OS22B-05:
Radium as a tracer of benthic trace element inputs from the Peruvian continental margin (2013 U.S. Pacific GEOTRACES cruise)
Tuesday, 16 December 2014: 11:20 AM
Virginie Sanial1,2, Matthew A Charette1, Willard S Moore3, Paul Henderson1, Lauren Elizabeth Kipp1 and Pieter van Beek2, (1)WHOI, Woods Hole, MA, United States, (2)LEGOS Laboratoire d'Etudes en Geophysique et Océanographie Spatiale, TOULOUSE, France, (3)University of South Carolina Columbia, Columbia, SC, United States
Abstract:
The Peruvian coast hosts one of the largest upwelling systems leading to a zone of high productivity. The combination of nutrient inputs from upwelled waters and iron input from the continental shelf sediments facilitates phytoplankton growth.
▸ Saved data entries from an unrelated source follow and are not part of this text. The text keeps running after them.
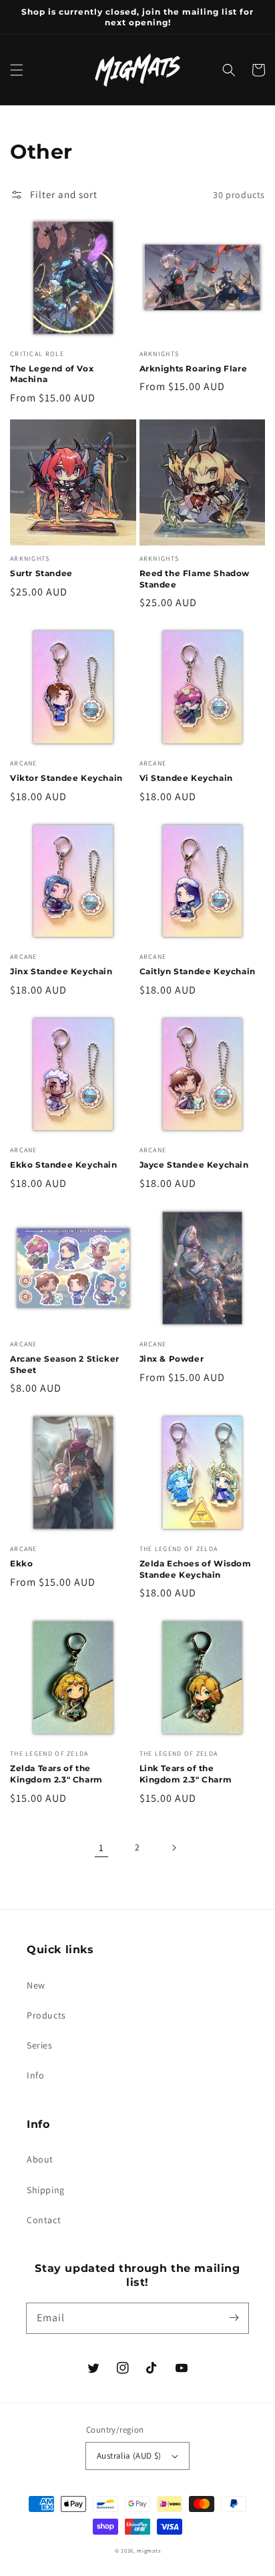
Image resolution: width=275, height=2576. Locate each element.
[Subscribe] (233, 2318)
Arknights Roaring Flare (194, 368)
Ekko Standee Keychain (63, 1165)
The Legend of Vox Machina (51, 374)
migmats (148, 2550)
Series (40, 2045)
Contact (44, 2220)
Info (35, 2075)
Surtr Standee (41, 573)
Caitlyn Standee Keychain (198, 971)
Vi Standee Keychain (186, 778)
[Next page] (173, 1847)
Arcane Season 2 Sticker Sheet (64, 1364)
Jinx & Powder (172, 1359)
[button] (16, 70)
However, the high chlorophyll areas are sporadic within the Peruvian zone with alternating iron-replete to iron-limited conditions leading to High Nutrient Low Chlorophyll zones. The lack of iron relative to the high nutrient concentration in these areas of the upwelling system is mainly due to the narrowing of the continental shelf which reduces the supply of sedimentary iron and thus, impacts the biological productivity. During the 2013 U.S. GEOTRACES Eastern Pacific Zonal Transect (EPZT), sediment inputs from the Peruvian continental shelf were traced by radium, a natural radionuclide produced by the decay of sediment-bound thorium isotopes. In situ pumps were deployed to collect large volumes of seawater to map the distribution of radium isotopes in concert with a wide range of trace elements and isotopes (TEIs) across the Peruvian upwelling area. Here, we report vertical profiles of radium (223Ra, 224Ra, 226Ra, 228Ra) along a transitional zone between the coastal and central oceanic waters of the South Pacific up to 110 °W to investigate benthic Ra isotope inputs and the implications for shelf sediment-derived TEI fluxes to the phytoplankton bloom in offshore waters.